At that age I had not known fully what was a mafia but my 'father' did give a brief explanation, one phrase I never forgot he said was

"my sweet darling if your pa is being a bit harsh towards you as time goes on just know it is for your own good to become strongnand not have people walk over you like that mother of yours"
I remember him saying that with evilest smirk on his face but little me did not fully understand those words until it started to be in action.

It all started one day after school I would either have a driver or someone to pick me up. I had went outside of school waiting for the someone to pick me up I had not thought much of it due to there were time the driver was late
but one hour passed and no one came so I started calling my mom and dad at that time their phone number was the only one I had but neither of them picked up.

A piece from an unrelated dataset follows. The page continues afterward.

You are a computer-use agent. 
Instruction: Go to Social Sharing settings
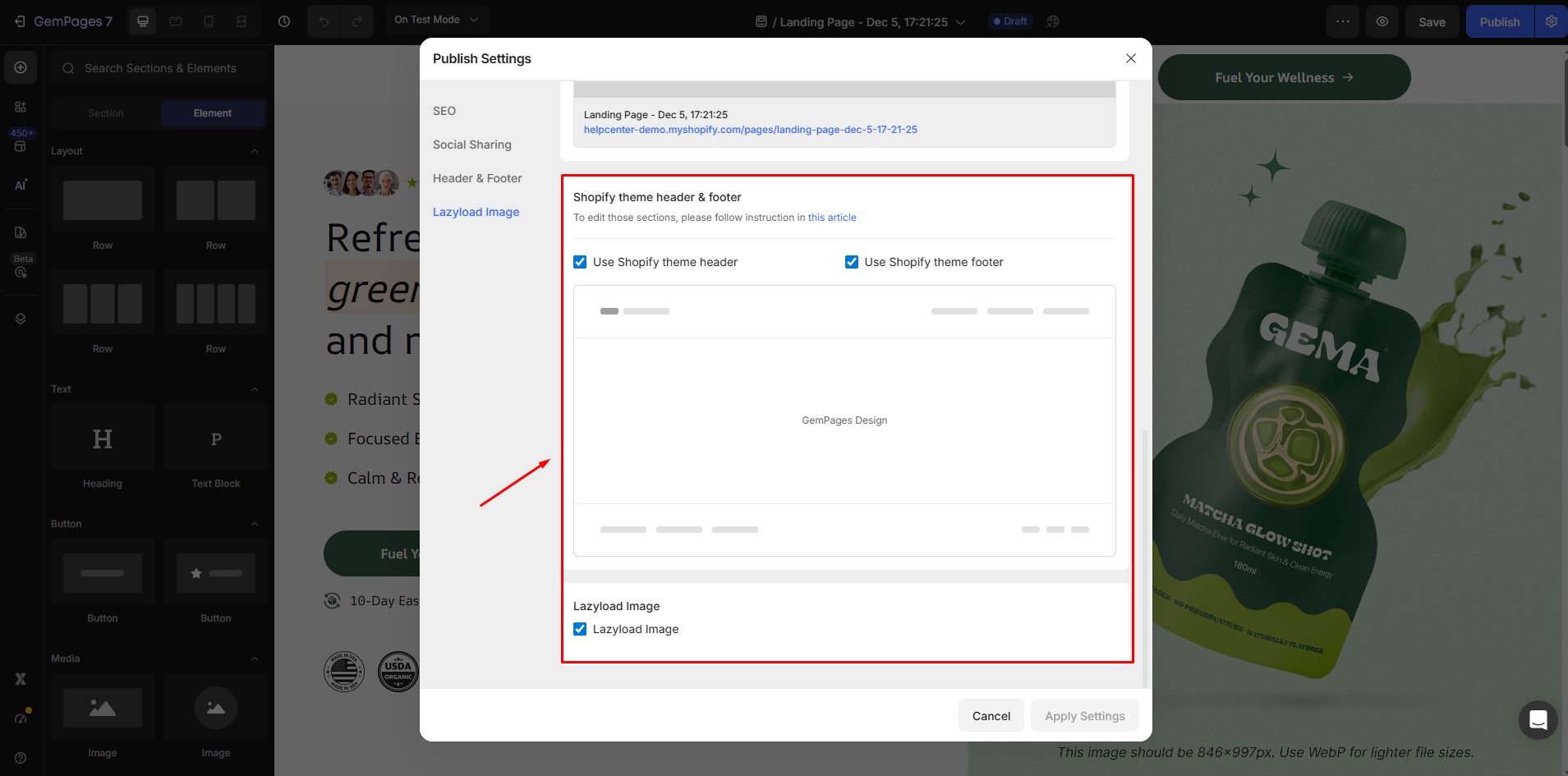pyautogui.click(x=472, y=145)
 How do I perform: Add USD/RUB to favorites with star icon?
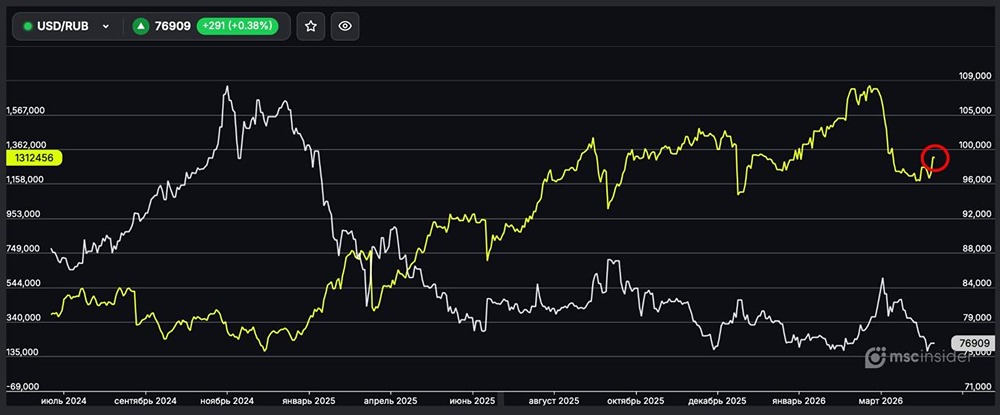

Two hours passed, then three that's when I finally decided to try and find my way home. I walked for 25 minutes until I had saw my house from a distance, that's when I started sprinting so I could ask why they didn't pick me up, so without knocking I walked in the house where I heard voices in the dining room.

My father's reaction was "kiddo your finally home took you long enough." He said that with much joy but with a hint of disappointment.

To keep the story short he basically told me it was all a test to see how smart and lots of other big words my brain at the time could not comprehend.